All rejection was biopsy proven; if moderate or severe, it was treated with intravenous methylprednisolone 1 g daily for 3–5 days. If there was no initial response, lymphocyte-depleting anti–T-cell therapy (most commonly antithymocyte globulin) was used for cell-mediated rejection or anti–B-cell therapy (rituximab, plasmapheresis, intravenous immunoglobulin ± bortezomib) was used for antibody-mediated rejection. A small number of patients underwent photopheresis for rejection refractory to standard therapy. Patients were defined as having received steroids for rejection if they received IV methylprednisolone or if their oral prednisone dose was increased by ≥3 fold.

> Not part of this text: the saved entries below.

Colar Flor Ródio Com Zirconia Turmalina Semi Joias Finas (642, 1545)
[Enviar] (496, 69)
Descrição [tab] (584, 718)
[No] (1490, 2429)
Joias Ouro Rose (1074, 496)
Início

Cytomegalovirus Diagnosis and Treatment

CMV infection was defined as a positive test for CMV at any body site. Viral load, viral culture, and histopathologic testing were performed using standard techniques. Over the 20-year study period, the following 3 viral load assays were used: (1) the Hybrid Capture CMV DNA assay (version 2.0), Digene Corp (now Qiagen), Silver Spring, Maryland, a whole blood assay with a detection range of 2.1 to >830 pg/mL (1997–2008); (2) a whole blood assay performed by Quest Diagnostics (Chantilly, Virginia) with a range of detection of 200 to >200000 copies/mL (2008–2011); or (3) a plasma viral load assay (SimplexaTM CMV Assay, Focus Diagnostics, Cypress, California) with a range of detection of 1000 (values below 1000 can be detected but not quantified) to 500000 copies/mL (2011–present). Invasive procedures (eg, gastroscopy, colonoscopy, bronchoscopy) were performed as clinically indicated to obtain tissue samples for additional testing. Tissue or cytology specimens were examined for the presence of characteristic CMV inclusion bodies with hematoxylin and eosin staining. Immunohistochemical stains using CMV-specific mouse monoclonal antibodies (Cell Marque, Sigma-Aldrich, Rocklin, California) were performed on request or clinical suspicion. Blood buffy coat, tissue, urine, and bronchoalveolar lavage samples were cultured using the rapid shell-vial technique and conventional viral culture using human fibroblast cell lines, with CMV detection by direct immunofluorescence using conjugated monoclonal antibodies against CMV immediate early antigen 1 and 2 (Light Diagnostics, EMD Millipore Corporation, Temecula, California).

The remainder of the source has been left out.